The suggested next step is to progressively increase a parameter ε, which, by default, is set to 0. Increasing this parameter causes the program to look further than single-mutation steps when constructing median vectors. The initial pass may not find all the median vectors needed for the complete median network. Increasing ε can find additional maximum parsimony trees. This, in turn, can produce networks with too much complexity to easily understand. So the user guide recommends running the MP post-processor, as described earlier, to eliminate the less probable trees.
Unfortunately, using MJ with non-zero ε places a much greater strain on computing resources. For example, an MJ calculation with the full data sample and an ε of 0 took about ten seconds on my computer, but using an ε (the next recommended step) of 10 led to an out-of-memory message after nearly a half-day of computing. It’s a difference readily apparent even to a novice such as myself.
Network provides an alternative computation (RM) that produces a reduced median network. This computation attempts to remove less-likely links as it creates a network. Thus the final network may not contain all possible maximum parsimony trees. But, like MJ, RM does have an adjustable parameter that allows one to increase the number of median vectors. Unfortunately, the default RM computation failed with the L38 data. More precisely, after nearly two days of processing, it yielded an output file with nearly 120,000 median vectors, and neither MP nor the plotting module could process that file.
It turns out that large STR data bases are particularly stressful for Network. But the User Guide has a remedy: using phase 1 of the RM computation to generate a preliminary file (.rmf suffix) that then is used as input for MJ. This reduces complexity and produces better results than MJ alone, even than MJ with large values for ε. (Michael Forster, Fluxus (private communication) and the Network User Guide)
Another suggestion is to assign a weight to each STR. By default, the program assigns equal weights of 10. The suggestion is to assign higher weights, say 20, to those STRs with few mutations, and lower weights, 5 or even 0, to those with more frequent mutations. Consider a mutation that occurred just once in L38 a hundred generations ago. That would divide the haplogroup into two subgroups, and individuals in one subgroup would be more closely related to other individuals in the same subgroup than those in the other subgroup. This mutation would represent an important organizing event. Now consider a mutation that has occurred 50 times during that same period. In this case, whether or not two individuals share that mutation doesn’t tell us much about relationships.
From the standpoint of the network, unequal weights downplay the importance of some markers, simplifying the network.

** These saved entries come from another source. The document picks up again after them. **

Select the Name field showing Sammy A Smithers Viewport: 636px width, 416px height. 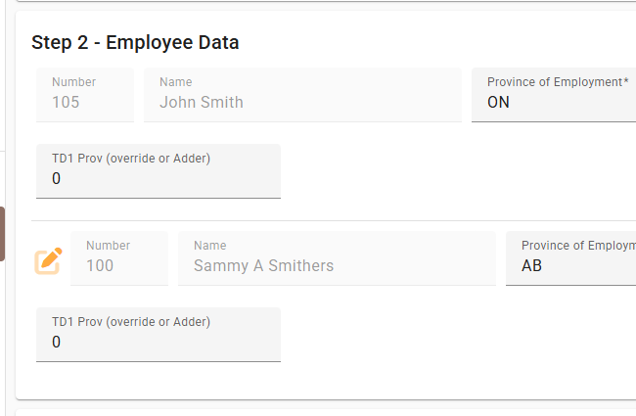pyautogui.click(x=337, y=258)
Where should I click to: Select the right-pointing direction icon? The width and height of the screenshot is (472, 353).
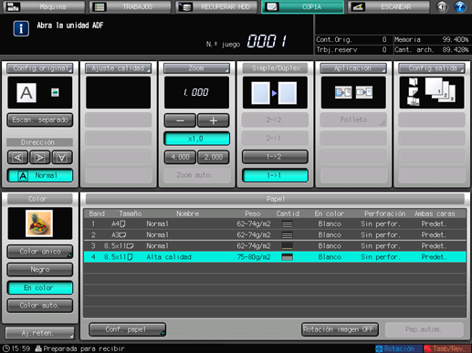pos(39,157)
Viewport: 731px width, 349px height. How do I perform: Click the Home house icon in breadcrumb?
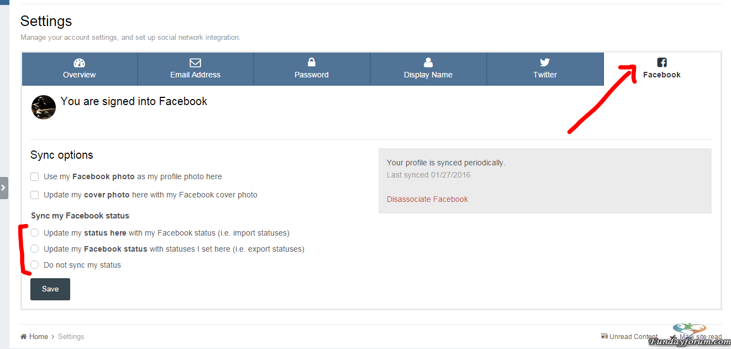[24, 336]
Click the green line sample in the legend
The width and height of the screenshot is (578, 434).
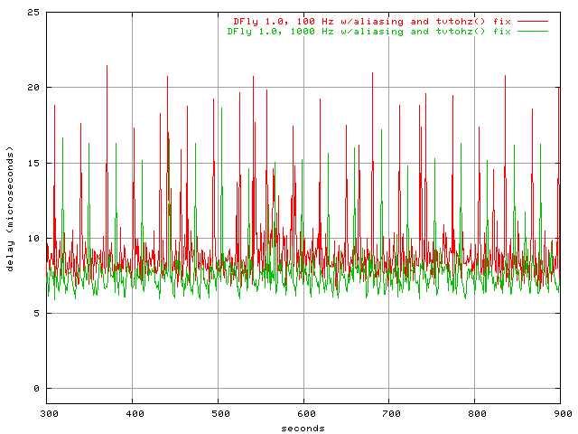(x=533, y=32)
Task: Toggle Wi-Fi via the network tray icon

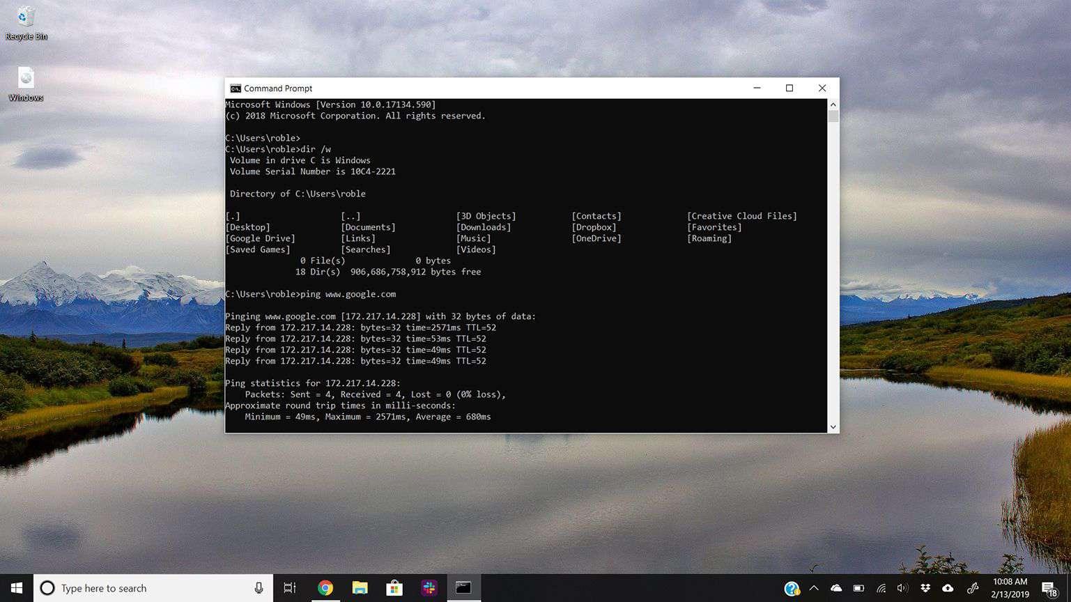Action: [x=881, y=588]
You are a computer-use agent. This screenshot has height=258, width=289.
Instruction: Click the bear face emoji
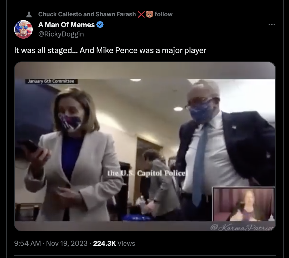pos(149,14)
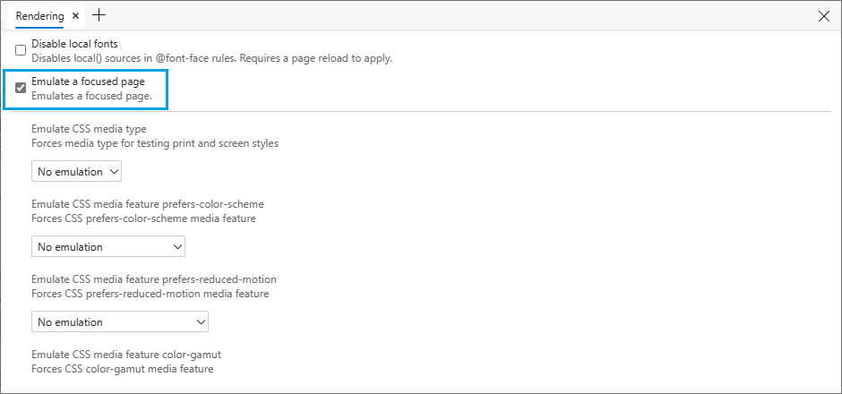Click "Forces CSS prefers-reduced-motion media feature" text
Screen dimensions: 842x394
[x=150, y=294]
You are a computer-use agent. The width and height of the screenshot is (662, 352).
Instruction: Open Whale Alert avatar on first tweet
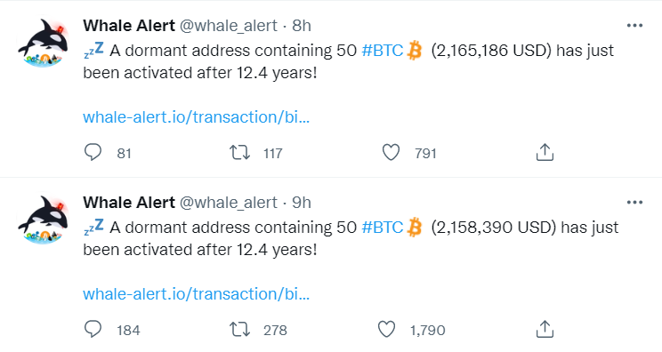point(43,43)

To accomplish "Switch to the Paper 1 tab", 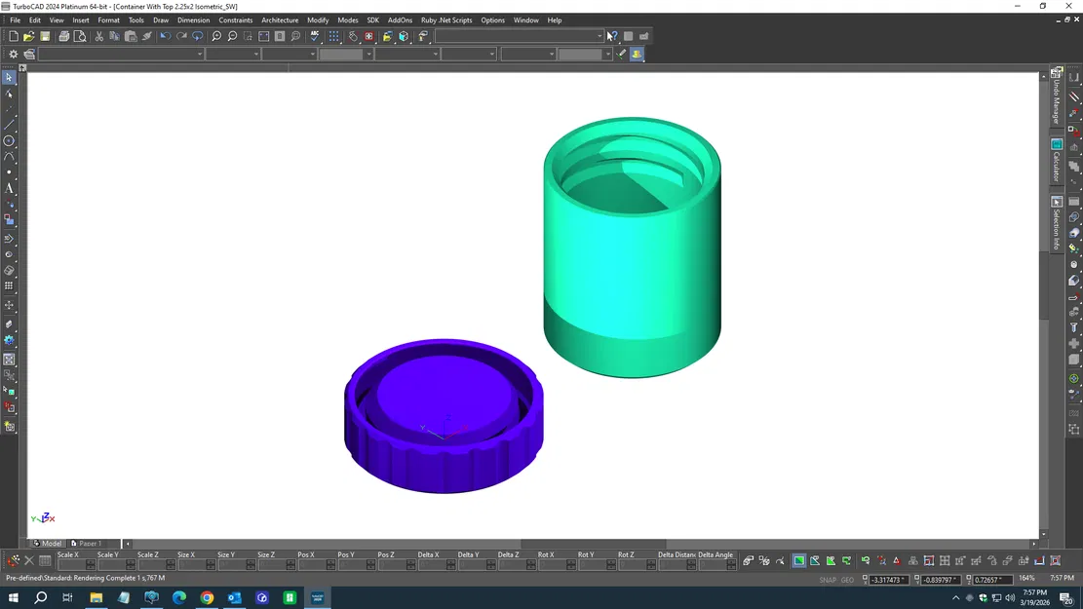I will (90, 543).
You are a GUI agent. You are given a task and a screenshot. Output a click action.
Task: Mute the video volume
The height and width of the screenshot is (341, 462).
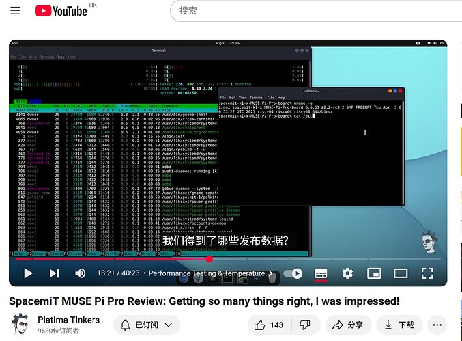(80, 273)
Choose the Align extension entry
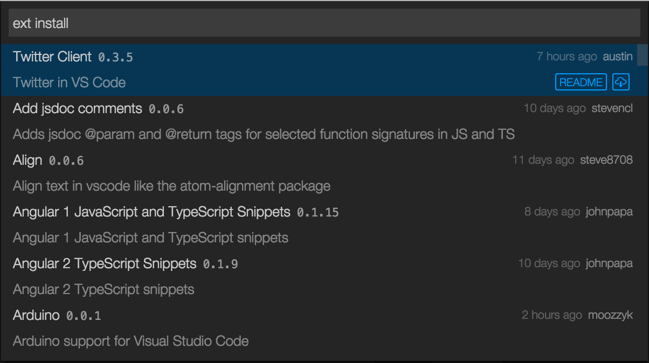This screenshot has height=363, width=649. coord(319,173)
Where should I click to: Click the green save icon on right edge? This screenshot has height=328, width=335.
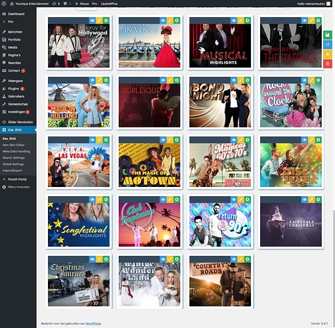click(328, 35)
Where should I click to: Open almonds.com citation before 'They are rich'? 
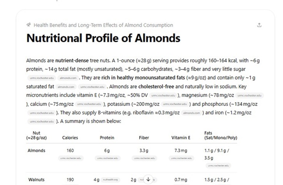tap(68, 78)
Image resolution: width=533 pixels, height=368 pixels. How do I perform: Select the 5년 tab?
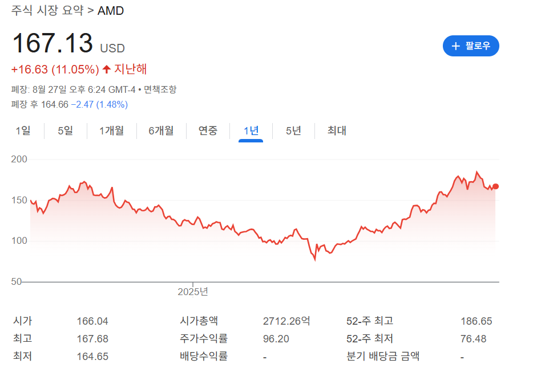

In short, at least as I understand, using the MJ calculation with increasing values of the ε parameter aims to construct a median network, which will contain all maximum parsimony trees. Using the RM calculation, either alone or with MJ, using weights, and using MP post-processing all act to eliminate less likely maximum parsimony trees and to create a more intelligible network. The result of applying these last three techniques is to produce a plausible, but not exhaustive, reconstruction of possible evolutionary pasts.
All these points may become clearer if we first look at a reduced data set, one small enough illustrate several processing options.
For a reduced data set, I used just the smallest groups: G2, G3, G4, G5, G7, G8, and G9. Together they comprise less than half the total sample, making the results easier to visualize. Let’s begin with the STRs from the 12-marker panel. That will give us reason to appreciate the value of using more markers. After eliminating the multi-value sites as mentioned earlier, 8 markers are left. Running the default Fluxus Network MJ (median-joining) routine on this sample produces the graphic representation shown in Figure 9.
Figure 9 - click to enlarge
At first, this may appear impressive but remarkably uninformative. Here are some important elements:
The size of the nodes represents the number of individuals having that haplotype. For example, G7-03 includes G7-04, G7-05, G7-06, and G7-07, while G7-01 is just G7-01.
I added color coding to facilitate identifying subgroups.
The small red nodes are the constructed median vectors.
The length of the links is proportional to the number of mutations needed convert one node to the other. In this particular case, most of the links represent a single mutation. The G2-03 to G2-04 link represents two mutations.
The physical distance on the page between two nodes doesn’t mean anything. What counts is the distance as measured along links connecting the two. For example, G7-09 is close to G4-04 in the figure. But the mutation distance would be measured along the links leading from G7-09 up and across to G7-16, then back again via G7-12 to G4-04.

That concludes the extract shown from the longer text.